MechaMap is a scanner and analysis framework designed to help researchers working on interpreting "wtfisgoingon" within transformer-based language models. It quickly surfaces which neurons (across all layers) might be responding strongly to different semantic categories—like location, food, numeric, animal, etc.—based on a single pass of a master text/s.
Mechanistic Interpretability (MI) is the discipline of opening the black box of large language models (and other neural networks) to understand the underlying circuits, features and/or mechanisms that give rise to specific behaviors. Instead of treating a model as a monolithic function, we:
- Trace how input tokens propagate through attention heads, MLP layers, or neurons,
- Identify localized “circuit motifs” or subsets of weights that implement certain tasks,
- Explain how the distribution of learned parameters leads to emergent capabilities,
- Develop methods to systematically break down or “edit” these circuits to confirm we understand the causal structure.
Mechanistic Interpretability aspires to yield human-understandable explanations of how advanced models represent and manipulate concepts like “zero,” “red,” “lion,” or “London.” By doing so, we gain:
- Trust & Reliability: More confidence in model outputs if we know the circuits behind them.
- Safety & Alignment: Early detection of harmful or unintended sub-circuits.
- Debugging: Efficient fixes or interventions if a model shows undesired behaviors.
Reference & Kudos: This project owes a great deal to the insights from Neel Nanda’s Mechanistic Interpretability Glossary. Neel’s research and writing efforts have significantly helped the understanding of circuits and interpretability in large language models.
- Rapid Discovery: Provide a one-and-done pass that highlights potentially interesting neurons—particularly those that strongly respond to high-level semantic categories (like “vehicle,” “food,” “numeric,” etc.).
- Foundational Baseline: Act as a launchpad for deeper Mechanistic Interpretability experiments. Once MechaMap flags certain “candidate neurons,” researchers can do single-neuron hooking or more advanced circuit analysis.
- Usability: Keep the scanning code straightforward, and produce easy-to-parse CSV/JSON files that can be quickly ingested into more advanced interpretability pipelines.

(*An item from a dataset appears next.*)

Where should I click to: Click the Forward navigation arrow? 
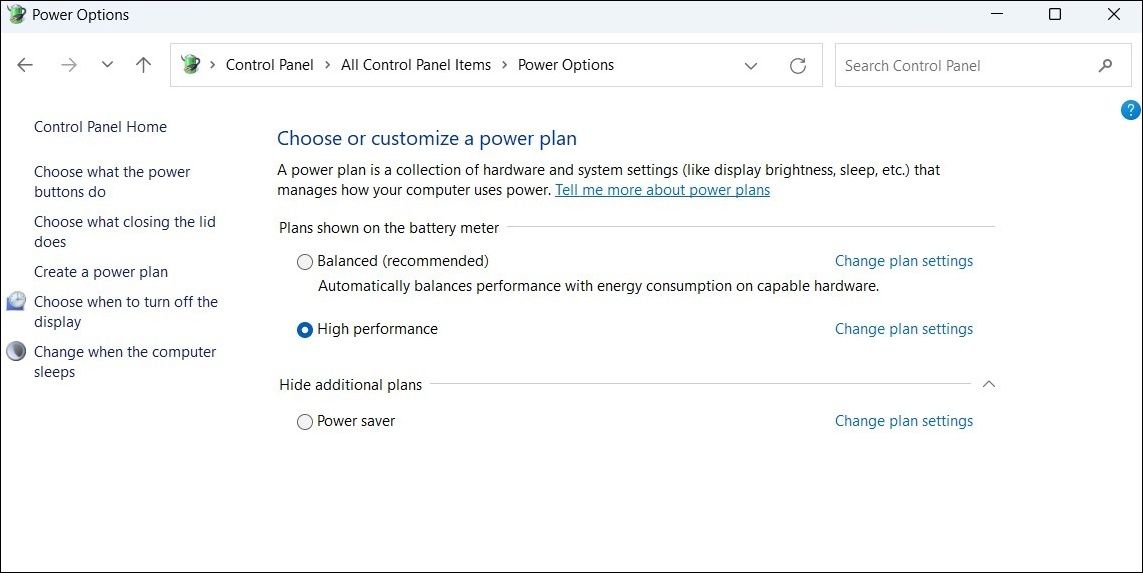(68, 65)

- Transparency: Centralize all category tokens, scanning thresholds, and master text within a single config. This fosters reproducibility and allows for quick expansions (adding more categories or new domain tokens).
-
Single-Pass “Master Text”
A single text that includes sample tokens from each category. MechaMap runs one forward pass per neuron (hooked at MLP outputs), computing average activation on tokens for each category. -
Customizable Categories
Default categories include date, location, animal, food, numeric, language, vehicle, color, but you can easily add sports, finance, or any domain tokens you care about. -
Partial Scanning for Large Models
If a model is huge, you can limit to the first N neurons per layer. That speeds up scanning while preserving the same analysis code. -
Top Tokens
For each neuron, MechaMap also saves a short list of the top-activating tokens from the text. This can reveal surprising structural triggers (like punctuation or stopwords). -
Interpretation Script
A separateinterpret_map.py
tool helps you parse the CSV, show pivot tables, detect multi-category overlaps, or compute correlations among categories.
-
Discovery Layer
Instead of manually investigating thousands of neurons, MechaMap quickly flags where the biggest domain-sensitive signals might be happening—particularly in later layers, or “multi-domain” neurons that consistently appear across categories. -
Hypothesis Generation
Once you find a neuron that strongly activates for food tokens, you can design follow-up tests (e.g., hooking that neuron in isolation, adding or removing certain tokens) to confirm if it truly encodes “foodness.” -
Comparative Studies
Scan different models (e.g.,gpt2
,EleutherAI/pythia-70m
) with the same master text and see whether they converge on similarly specialized neurons or if they use distinct “circuits.” -
Extendable
MechaMap is config-based: just add tokens to a category, or define new categories, and re-run. You can also adapt the master text to reflect your specific research interests (e.g., adding legal terms, chemistry tokens, or coding keywords).